• _DATASET EXTRACT_:
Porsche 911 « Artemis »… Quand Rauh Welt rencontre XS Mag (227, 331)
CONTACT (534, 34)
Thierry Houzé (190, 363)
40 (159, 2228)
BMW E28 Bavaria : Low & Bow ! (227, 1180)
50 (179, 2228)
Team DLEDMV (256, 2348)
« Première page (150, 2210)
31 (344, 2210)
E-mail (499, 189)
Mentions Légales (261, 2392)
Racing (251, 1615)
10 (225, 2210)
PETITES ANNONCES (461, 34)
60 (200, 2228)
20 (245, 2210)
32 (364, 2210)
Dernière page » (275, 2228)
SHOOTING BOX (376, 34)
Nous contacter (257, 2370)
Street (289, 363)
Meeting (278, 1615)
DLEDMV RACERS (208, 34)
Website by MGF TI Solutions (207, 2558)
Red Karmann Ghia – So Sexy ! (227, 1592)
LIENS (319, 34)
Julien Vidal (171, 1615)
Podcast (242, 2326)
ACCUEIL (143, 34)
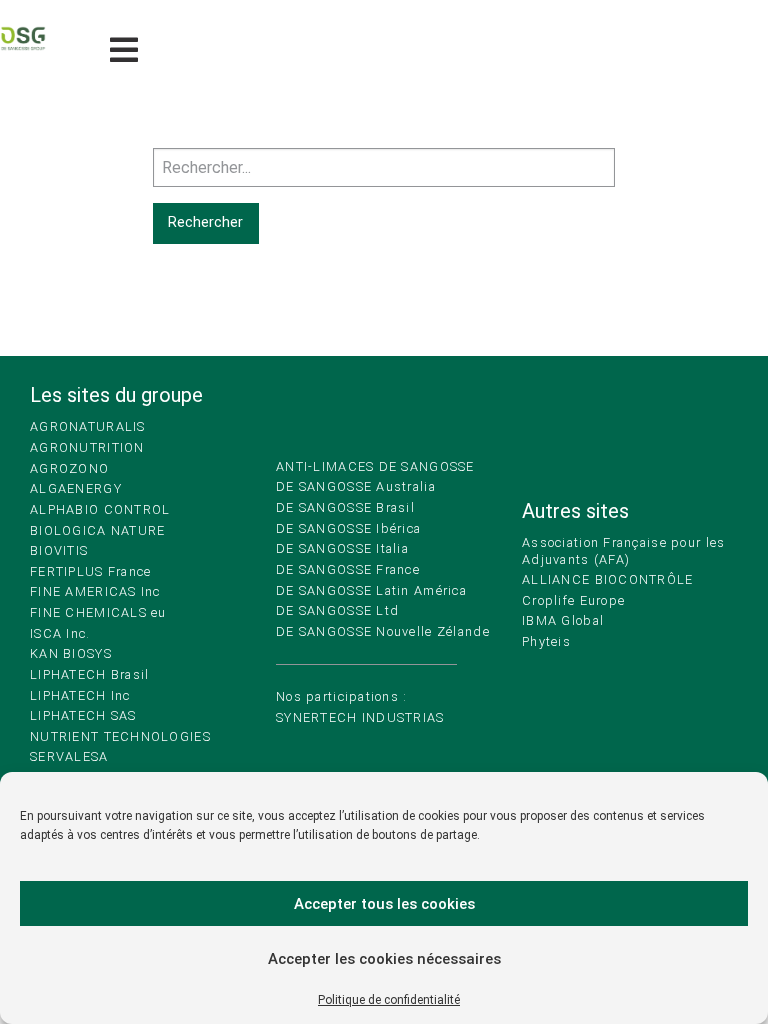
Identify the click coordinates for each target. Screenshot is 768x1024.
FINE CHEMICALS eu (98, 612)
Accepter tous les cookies (384, 904)
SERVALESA (69, 756)
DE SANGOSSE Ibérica (348, 528)
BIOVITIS (59, 550)
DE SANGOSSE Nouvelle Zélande (383, 631)
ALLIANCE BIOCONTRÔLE (608, 579)
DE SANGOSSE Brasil (345, 507)
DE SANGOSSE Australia (356, 486)
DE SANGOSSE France (348, 569)
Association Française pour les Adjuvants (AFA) (623, 551)
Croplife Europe (573, 600)
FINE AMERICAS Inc (95, 591)
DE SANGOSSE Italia (342, 548)
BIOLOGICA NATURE (97, 530)
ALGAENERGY (76, 488)
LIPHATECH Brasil (89, 674)
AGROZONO (69, 468)
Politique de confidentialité (389, 1000)
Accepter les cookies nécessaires (384, 959)
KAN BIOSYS (71, 653)
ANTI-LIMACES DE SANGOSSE (375, 466)
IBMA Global (563, 620)
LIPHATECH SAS (83, 715)
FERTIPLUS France (90, 571)
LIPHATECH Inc (80, 695)
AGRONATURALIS (88, 426)
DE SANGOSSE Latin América (371, 590)
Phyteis (546, 641)
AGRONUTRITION (87, 447)
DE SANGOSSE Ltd (337, 610)
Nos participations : (342, 696)
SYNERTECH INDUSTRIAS (360, 717)
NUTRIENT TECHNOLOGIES (120, 736)
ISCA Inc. (60, 633)
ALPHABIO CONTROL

• _REQUIREMENT_: Your task is to repeat the material above exactly, without its pictures.

• _SOLUTION_:
Porsche 911 « Artemis »… Quand Rauh Welt rencontre XS Mag (227, 331)
CONTACT (534, 34)
Thierry Houzé (190, 363)
40 (159, 2228)
BMW E28 Bavaria : Low & Bow ! (227, 1180)
50 (179, 2228)
Team DLEDMV (256, 2348)
« Première page (150, 2210)
31 (344, 2210)
E-mail (499, 189)
Mentions Légales (261, 2392)
Racing (251, 1615)
10 (225, 2210)
PETITES ANNONCES (461, 34)
60 (200, 2228)
20 (245, 2210)
32 (364, 2210)
Dernière page » (275, 2228)
SHOOTING BOX (376, 34)
Nous contacter (257, 2370)
Street (289, 363)
Meeting (278, 1615)
DLEDMV RACERS (208, 34)
Website by MGF TI Solutions (207, 2558)
Red Karmann Ghia – So Sexy ! (227, 1592)
LIENS (319, 34)
Julien Vidal (171, 1615)
Podcast (242, 2326)
ACCUEIL (143, 34)
Identify the click coordinates for each target. Screenshot is 768x1024.
FINE CHEMICALS eu (98, 612)
Accepter tous les cookies (384, 904)
SERVALESA (69, 756)
DE SANGOSSE Ibérica (348, 528)
BIOVITIS (59, 550)
DE SANGOSSE Nouvelle Zélande (383, 631)
ALLIANCE BIOCONTRÔLE (608, 579)
DE SANGOSSE Brasil (345, 507)
DE SANGOSSE Australia (356, 486)
DE SANGOSSE France (348, 569)
Association Française pour les Adjuvants (AFA) (623, 551)
Croplife Europe (573, 600)
FINE AMERICAS Inc (95, 591)
DE SANGOSSE Italia (342, 548)
BIOLOGICA NATURE (97, 530)
ALGAENERGY (76, 488)
LIPHATECH Brasil (89, 674)
AGROZONO (69, 468)
Politique de confidentialité (389, 1000)
Accepter les cookies nécessaires (384, 959)
KAN BIOSYS (71, 653)
ANTI-LIMACES DE SANGOSSE (375, 466)
IBMA Global (563, 620)
LIPHATECH SAS (83, 715)
FERTIPLUS France (90, 571)
LIPHATECH Inc (80, 695)
AGRONATURALIS (88, 426)
DE SANGOSSE Latin América (371, 590)
Phyteis (546, 641)
AGRONUTRITION (87, 447)
DE SANGOSSE Ltd (337, 610)
Nos participations : (342, 696)
SYNERTECH INDUSTRIAS (360, 717)
NUTRIENT TECHNOLOGIES (120, 736)
ISCA Inc. (60, 633)
ALPHABIO CONTROL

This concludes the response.